Rethinking Volunteering?

At this year’s Museum Association conference, delegates were inspired to focus on ways in which volunteers do and might benefit from the time they contribute in museums and heritage organisations.

Whilst many museums essentially rely on volunteers to open their site to the public, the emphasis also needs to be firmly on the balance of mutual benefit where both the volunteer and the museum is gaining equally from the experience. Museums must address whether their volunteers able to do a different role if they wish, as well as whether new volunteers given time to try a variety of different activities before settling to their first experience with your museum.

Richard Gough from Ironbridge Gorge Museums Trust wanted larger museums to consider how they might extend partnerships that they have already with community organisations and businesses to achieve significant tasks through team days, beyond the usual painting and environmental clearing.
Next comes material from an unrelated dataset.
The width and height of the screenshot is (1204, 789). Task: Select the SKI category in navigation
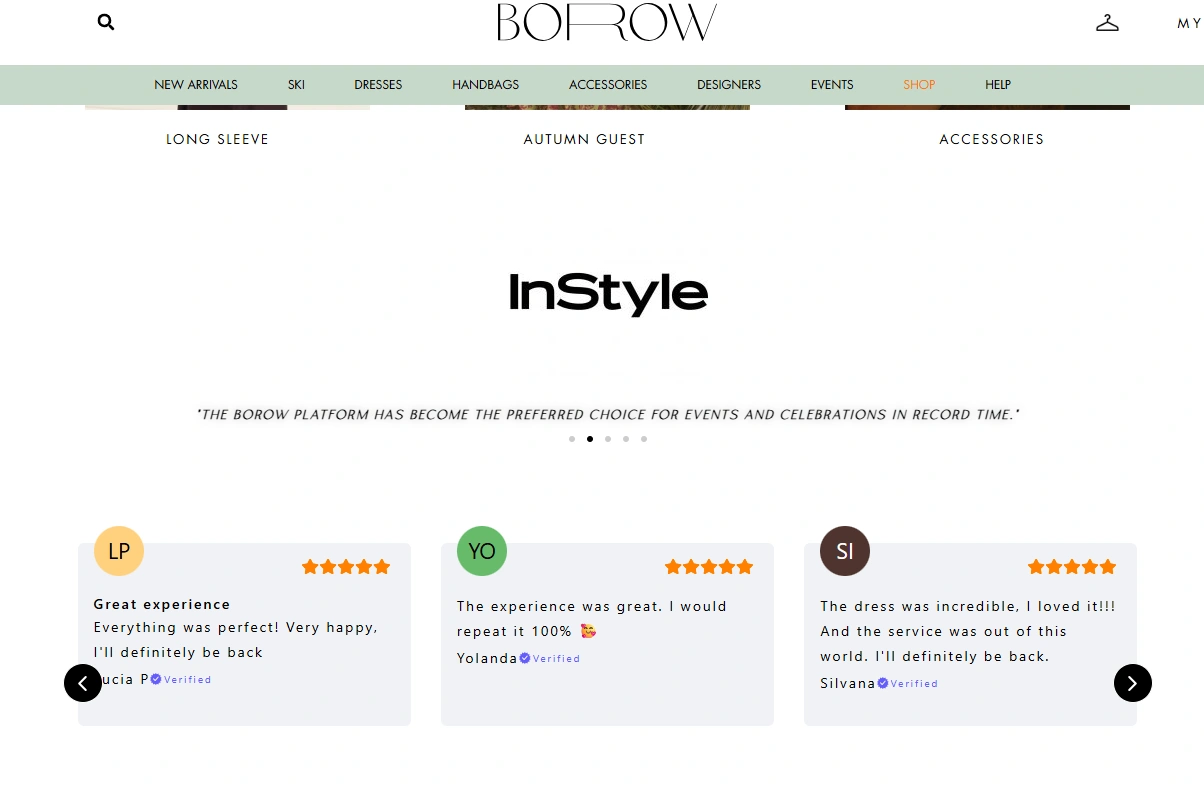click(296, 85)
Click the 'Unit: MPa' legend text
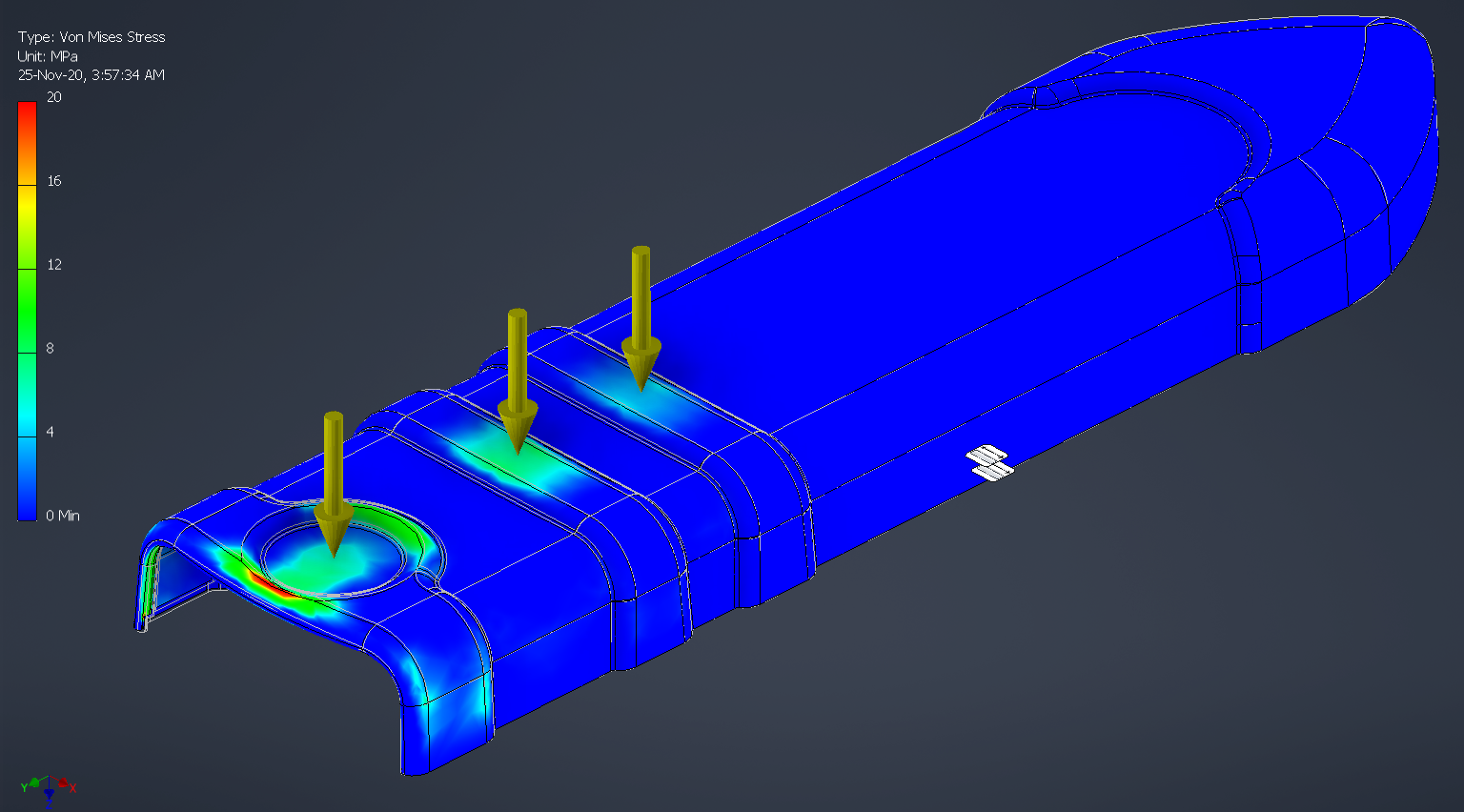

Museums and heritage organisations must address what the corporate social responsibility priorities for companies in your area are, and whether they are fulfilling these priorities.

Organisations should look at what they could you offer and achieve through the national Give and Gain day organised by Business in the Community

The Imperial War Museum North partnered with seven other museums in the Manchester area to support the development of wellbeing for a range of people with complex needs as part of the Inspiring Futures project. Volunteers were trained for one day a week for ten weeks to undertake a six week placement. Many became more confident in their own abilities and some moved into work as a result.

Larger projects may be beyond the capacity of some museums at the moment, but they may consider offering a different type of volunteering activity. They could have people to volunteer to retweet or ‘like’ their social media posts, &  even regularly post a comment on Twitter on the museums behalf.  Museums could recruit and train a few families to offer comments on their museum visit from a family point of view. They could also learn about the experience of someone with special needs being supported by their carer to ‘meet and greet’ your visitors.

Understanding the feedback  from volunteers about their time in the museum and the exploring the opportunities for different people to be involved is certainly worth rethinking.